Design-Inspired Innovation represents an attempt to answer these questions. To explore such issues, the book reports the results of a study that included interviews with founders of nearly 100 design firms in several industries. Respondents in Sweden, Italy, England, and the United States ranged in representation from three divisions of large international design firms to small, new firms working in local venues. The authors looked broadly at contributions to the advancement of innovation and design in several types of products, including consumer electronics, devices for personal mobility, and others.
Manufacturers respond to technological change and market demand by speeding up new-product introduction. They struggle with emerging and converging technologies that create opportunities for fresh product lines. Larger firms enjoy significant technological and scientific resources, but these resources continue to become more widely available to all, with different breeds of competitors entering the field. Smaller enterprises derive even greater innovative capabilities from the ever-growing variety of sophisticated design resources available, such as computer-aided design and simulation and visualisation techniques.
It takes more than sufficient function, consistent quality, and low cost to make a product successful. The findings in the survey imply that companies might gain considerable competitive advantage by looking at traditional products with a fresh approach that employs newer materials and design techniques. Why do so few of the millions of products on the market seem to account for the bulk of sales and profits? These products emphasise customer pleasure, elegance, and enduring value; they may even increase in value over time.
Linear’s saddle, designed for both rider and horse, offers one such example. Most saddles today model a form established hundreds of years ago. Some 60% of riding horses suffer back problems because traditional saddle design does not distribute the riders’ weight well, and this problem can shorten the horses’ lives. Linear, a Swedish start-up company, created by a female saddle maker Kicki Näslund and a veterinarian Per Martin Andrén, working with Swedish industrial design firm Propeller, created a very different saddle designed for a healthy horse’s spine and movement. Dubbed the Horseback–Modular Saddle System, it ergonomically accommodates both horse and rider. The innovative design breaks new ground in a conservative product category via new materials and modern production.
The designer started by considering horse and rider as one system. He felt the saddle should adapt to individual differences between horse and load, and it should distribute the rider’s weight as evenly as possible over as large an area as possible so as not to affect the horse’s circulation.
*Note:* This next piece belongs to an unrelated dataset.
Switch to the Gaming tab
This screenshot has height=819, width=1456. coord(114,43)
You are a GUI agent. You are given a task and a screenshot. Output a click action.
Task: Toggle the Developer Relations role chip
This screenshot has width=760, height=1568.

Linear’s saddle has a lightweight modular design — the base or lower segment intended for the horse’s back, and the seat or upper segment for the rider and the actual riding style. The seat allows the rider to switch easily among different disciplines and eliminates the need for multiple saddles. Instead of using traditional leather, the saddle employs a carbon fibre that provides an extraordinarily light product. It distributes pressure evenly over the horse’s back and allows for good horse and rider ventilation.